Thursday, 9 June 2016

Hodgson is best paid manager at Euro 2016

Roy Hodgson is the best paid manager at Euro 2016, earning £3.5million a year to put him ahead of Italy's Antonio Conte in second place (£3.15m) and Turkey's Fatih Terim in third (£2.7m).

Eight of the 24 bosses earn £1m or more per year - but one manager, Russia's Leonid Slutsky, earns nothing. Slutsky is also the manager of CSKA Moscow and took the national job to help his country after Fabio Capello left.

When Slutsky was put in charge of the national team last summer, sports minister Vitaly Mutko confirmed: 'He won't have a wage, only performance-related bonuses.'

The Republic or Ireland's Martin O'Neill earns a £1m a year, making him the best paid national coach from the British Isles after Hodgson, while Northern Ireland's Michael O'Neill is on £250,000 a year and Wales' Chris Coleman £200,000, although both those men are getting improved deals imminently.

Hodgson was the second best paid manager at the last World Cup in Brazil, when the only man earning more than him was a former England boss, Fabio Capello, then with Russia.

It is partly the result of Capello's hugely expensive and unsuccessful time in charge there that Slutsky is now working for nothing.
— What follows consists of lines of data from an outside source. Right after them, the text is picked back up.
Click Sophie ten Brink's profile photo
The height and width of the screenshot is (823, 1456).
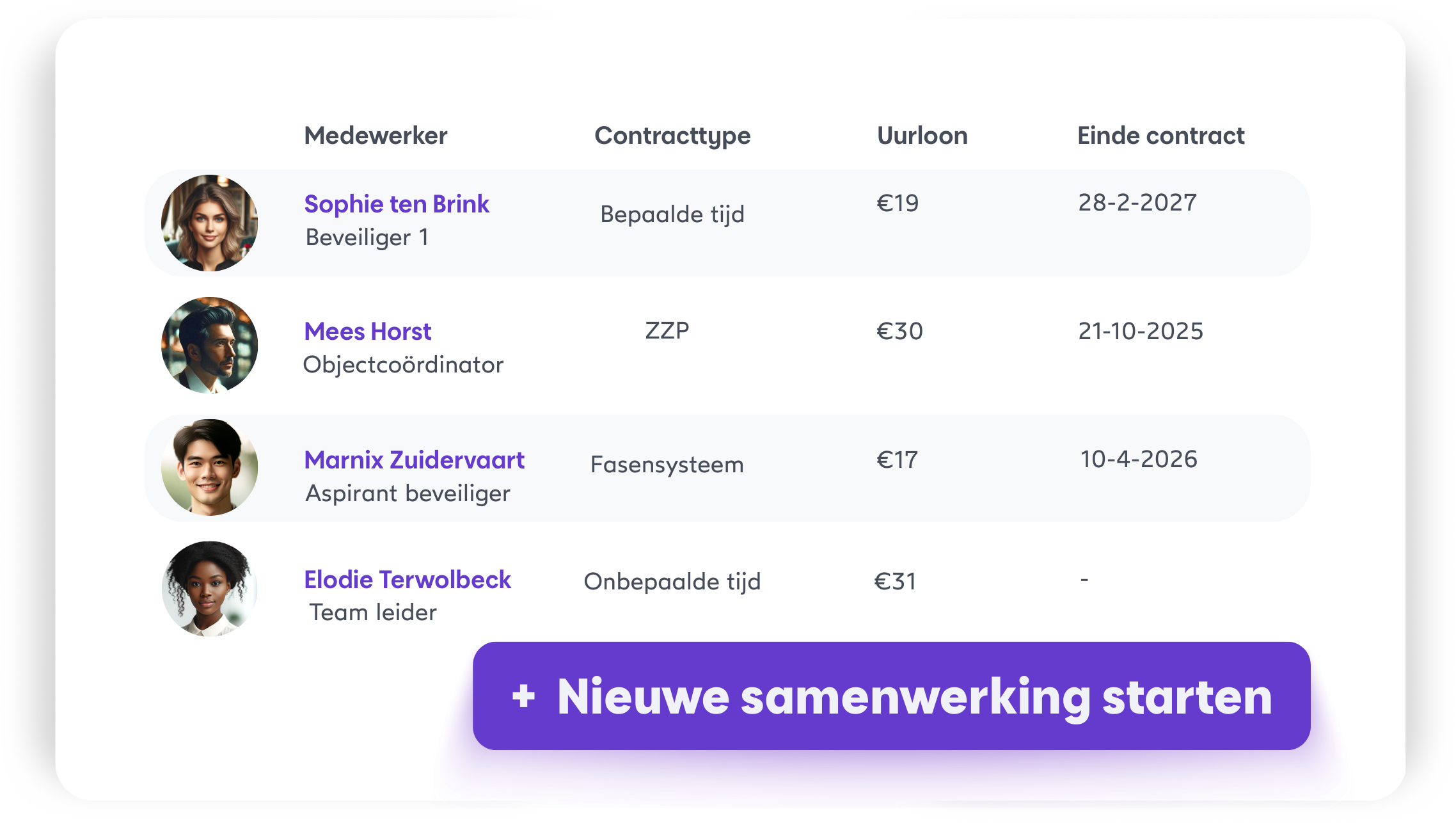(x=209, y=223)
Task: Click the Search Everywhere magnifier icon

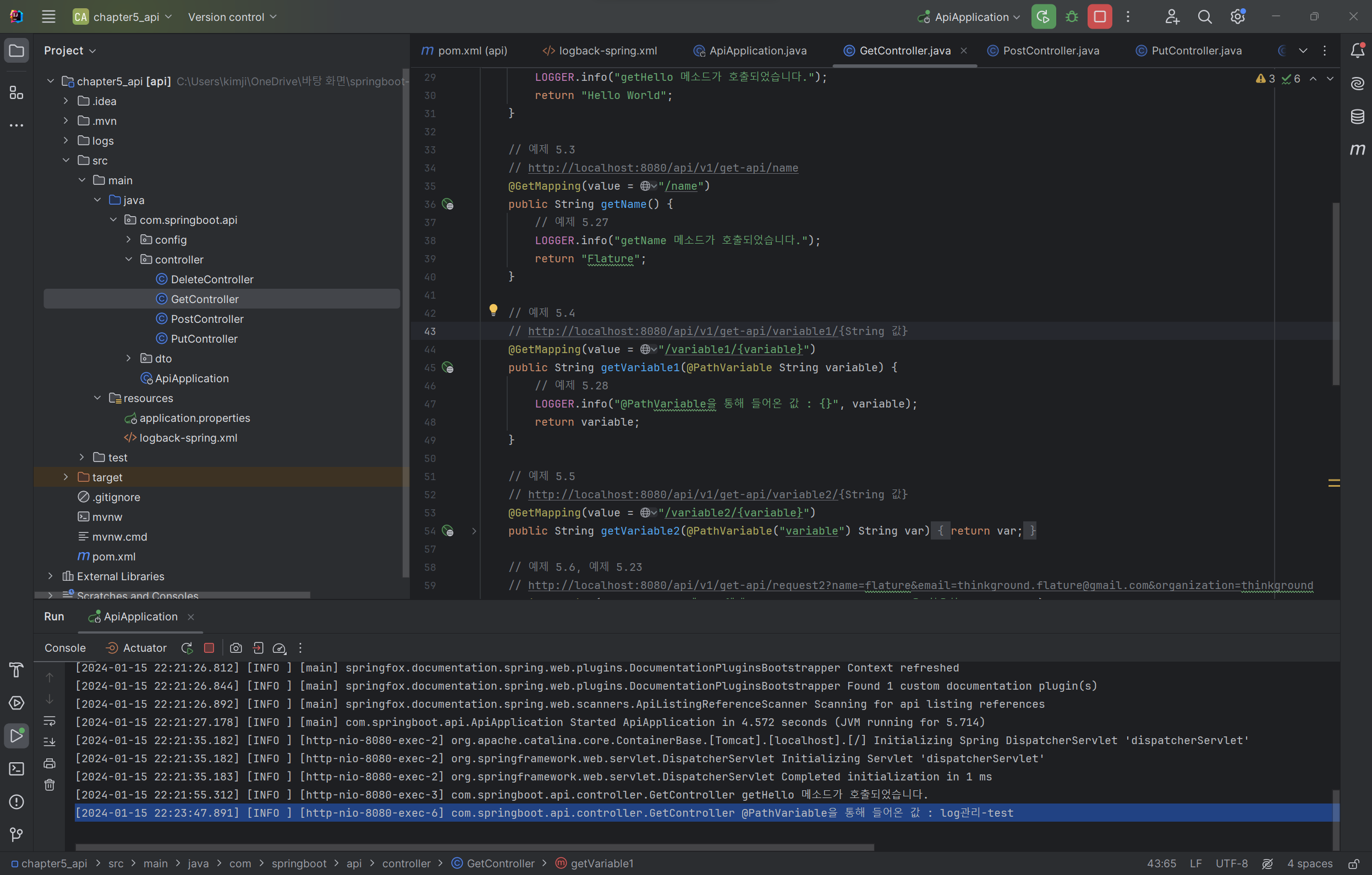Action: (1205, 17)
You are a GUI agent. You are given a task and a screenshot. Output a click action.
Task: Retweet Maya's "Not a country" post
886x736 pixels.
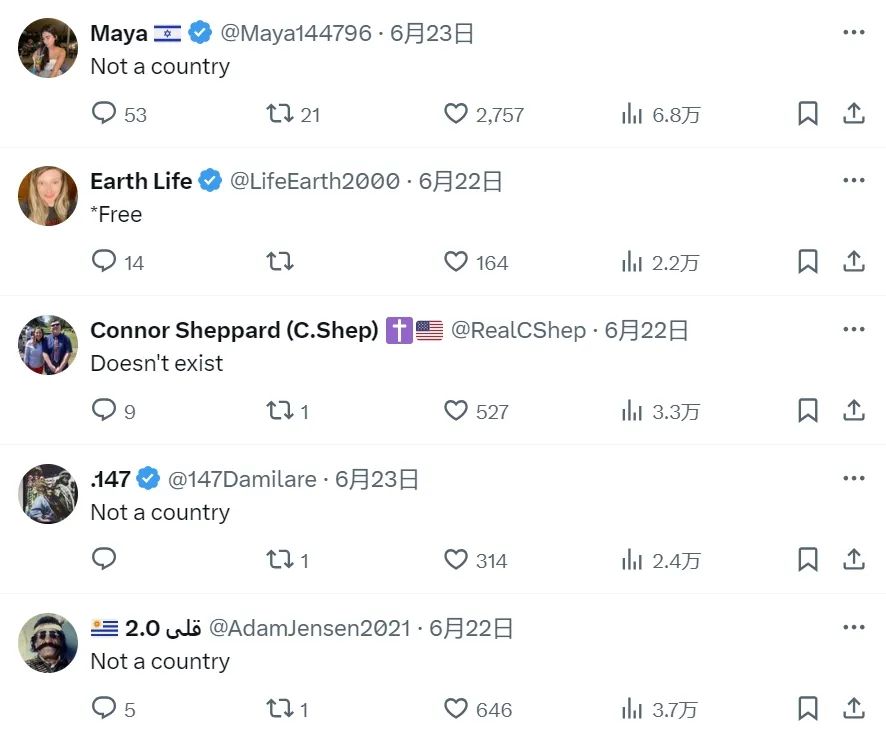[280, 114]
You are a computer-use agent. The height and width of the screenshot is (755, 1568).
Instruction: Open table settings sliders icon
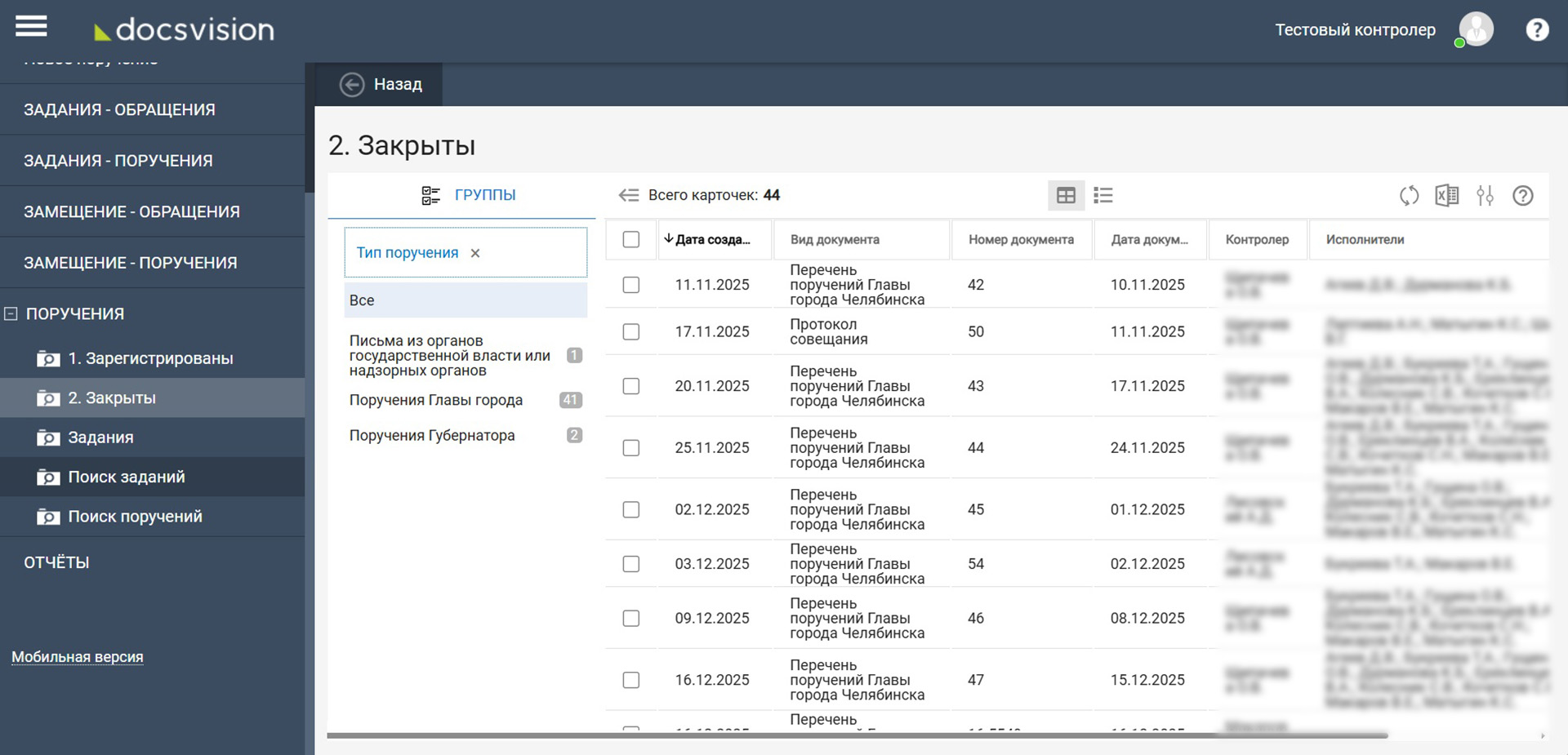tap(1486, 196)
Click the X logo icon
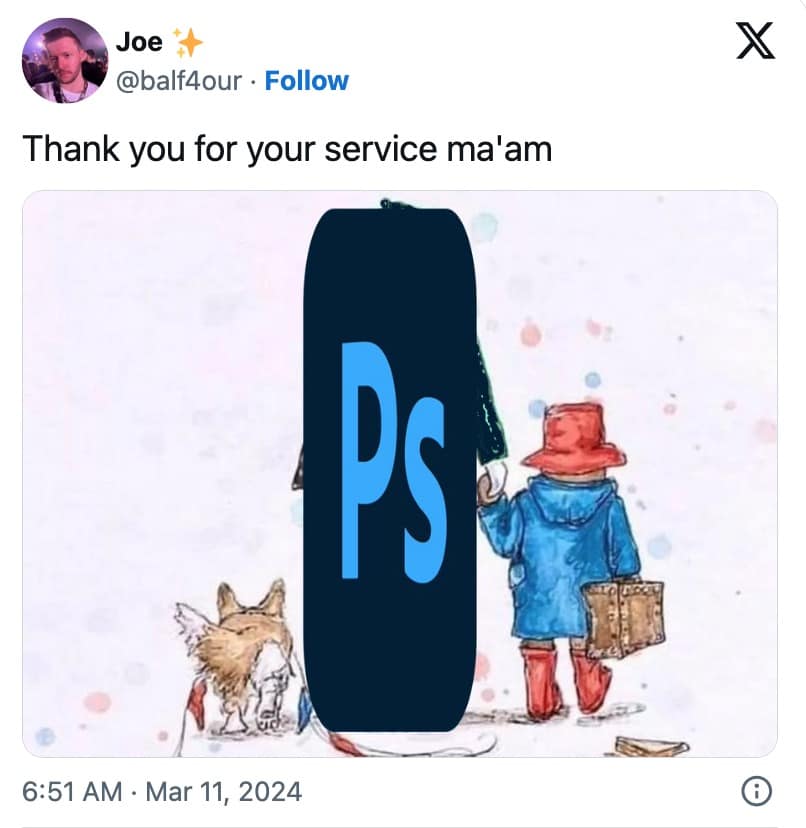 (x=756, y=40)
Capello was earning £7m a year and when the Russians sacked him last July, their legal obligation to honour his pay-off left them strapped for cash and in need of Mutko calling in a favour from Slutsky.

The biggest managerial names in club football can now command 10-figure sums per year, with Pep Guardiola's deal at Manchester City from this summer understood to be worth £15m per year.

At international level, only the richest FAs can afford even to reach seven figures, which is why the upper echelons of our list is dominated by the biggest countries in Europe.

Virtually every manager will be in charge of players earning multiples of what he earns, and some of the national bosses are taking home in a year what their star players earn in a week.

Sweden's Erik Hamren is on £154,000 per year, which is about half what his star striker Zlatan Ibrahimovic can expect each WEEK as and when he signs his expected next contract, with Manchester United.

Portugal manager Fernando Santos earns £962,000 a year, or £18,500 a week. His star player Cristiano Ronaldo earns almost £320,000 per week at Real Madrid.

Looked at another way, what Ronaldo earns every 90 minutes (£19,800) is what Santos earns in a week. Ronaldo earns that for every 90 minutes of his week, sleep and all, not just when he's on a football pitch.

Ronaldo's Real Madrid team-mate Gareth Bale also earns more in a week than his national boss, Coleman, earns in a year.

Belgium have the most expensively traded footballer after Bale (who cost Real £86m) and Ronaldo (£80m) in Kevin De Bruyne, Manchester City's star buy of summer 2015 at £55m. De Bruyne's weekly pay of around £200,000 at City gives him an annual salary of around £10.4m, which is more than 20 times what his international manager Marc Wilmots makes.

Most of the international managers have a performance-related element to their salaries, with tournament qualification and progress at events triggering bonuses. The winning nation at Euro 2016 could pocked as much as £21.1m in prize cash from UEFA for success in the tournament, and most participating FAs have bonus schemes where the more money they earn, the more will be shared out, including with the managers.

To Leonid Slusky, getting to the Euros might actually have earned him a few pounds, because participation alone in the event is worth £6.2m per nation from UEFA in prize money. Whether he can guide his Russian team as far as millionaire Roy Hodgson and his millionaire players remains to be seen.